The large number of motifs with strong conservation suggests that coding sequences could contain a considerable amount of sequence functional for noncoding reasons. Previous studies have shown that proteins can tolerate significant amino acid changes without inactivating the protein , supporting such a view. To further investigate this, we compared our motif scores to scores calculated without correcting for the amino acid sequence. We found these calibrated and uncalibrated scores to be highly correlated (ρ = 0.885, P-value < 0.00001, mouse-human comparisons for all hexamers).
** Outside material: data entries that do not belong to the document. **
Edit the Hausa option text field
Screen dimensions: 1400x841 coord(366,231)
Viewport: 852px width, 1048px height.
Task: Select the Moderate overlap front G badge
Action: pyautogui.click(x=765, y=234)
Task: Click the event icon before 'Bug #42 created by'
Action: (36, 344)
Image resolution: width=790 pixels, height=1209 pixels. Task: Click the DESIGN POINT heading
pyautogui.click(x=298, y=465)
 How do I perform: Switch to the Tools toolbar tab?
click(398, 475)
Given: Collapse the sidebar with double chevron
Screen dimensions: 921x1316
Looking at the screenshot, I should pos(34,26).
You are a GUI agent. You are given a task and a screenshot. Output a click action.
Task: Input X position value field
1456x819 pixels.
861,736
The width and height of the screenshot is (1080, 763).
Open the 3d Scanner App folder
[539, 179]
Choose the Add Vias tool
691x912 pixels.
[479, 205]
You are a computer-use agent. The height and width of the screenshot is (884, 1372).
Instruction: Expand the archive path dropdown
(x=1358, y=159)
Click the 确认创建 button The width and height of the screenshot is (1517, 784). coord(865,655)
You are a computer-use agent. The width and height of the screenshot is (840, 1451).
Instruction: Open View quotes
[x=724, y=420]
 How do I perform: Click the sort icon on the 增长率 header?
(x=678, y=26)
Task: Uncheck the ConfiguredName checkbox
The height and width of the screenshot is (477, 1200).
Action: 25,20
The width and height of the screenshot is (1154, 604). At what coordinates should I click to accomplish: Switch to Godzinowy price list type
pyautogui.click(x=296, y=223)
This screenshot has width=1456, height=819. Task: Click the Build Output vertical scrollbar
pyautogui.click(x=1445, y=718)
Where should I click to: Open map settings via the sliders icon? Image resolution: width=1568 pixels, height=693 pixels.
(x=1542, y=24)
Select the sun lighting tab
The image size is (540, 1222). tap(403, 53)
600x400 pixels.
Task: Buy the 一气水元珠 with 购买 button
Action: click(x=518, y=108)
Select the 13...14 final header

A plot of these scores versus one another is given in Figure S3 in Additional data file 1.
This strong correlation is consistent with the idea that a non-trivial fraction of the conservation in coding sequences is due to noncoding pressures, rather than amino acid pressures. Although some of this may be due to neutral dinucleotide biases not contained in our model, the high copy numbers of motifs with strong conservation scores across multiple mammalian species, together with the experimental validations, suggest that selection plays an important role. This supports more specific findings that nucleotide-level selection for splicing enhancer elements [50, 51] and nucleosome positioning signals [52, 53] are strong enough to influence protein sequences. These results indicate that the balance of pressures in coding sequence is more heavily tilted toward the nucleotide end than has been previously assumed.
We have developed COMIT, a computational algorithm that effectively detects functional noncoding motifs in coding regions using sequence conservation. Our studies indicate that such motifs, which play key roles in post-transcriptional regulation or DNA-level functions, are common in mammalian genomes, and may often be more important than the amino acids with which they coincide. COMIT provides a valuable tool for identifying and comparing the functions in coding regions for arbitrary phylogenies.
Materials and methods
Coding sequence alignments were obtained by identifying mutual-best-hit protein orthologs, CLUSTALW aligning the protein orthologs, and back-translating to the DNA level. Full details of the procedures for pairwise mammalian alignments are given in . The four-species alignments of human, mouse, rat, and dog were obtained as described in . Yeast alignments were obtained as described in . Rice and Arabidopsis sequences were obtained from the The Institute for Genomic Research (TIGR) ftp site . E. coli and Y. pestis data were obtained from the University of Wisconsin ASAP database.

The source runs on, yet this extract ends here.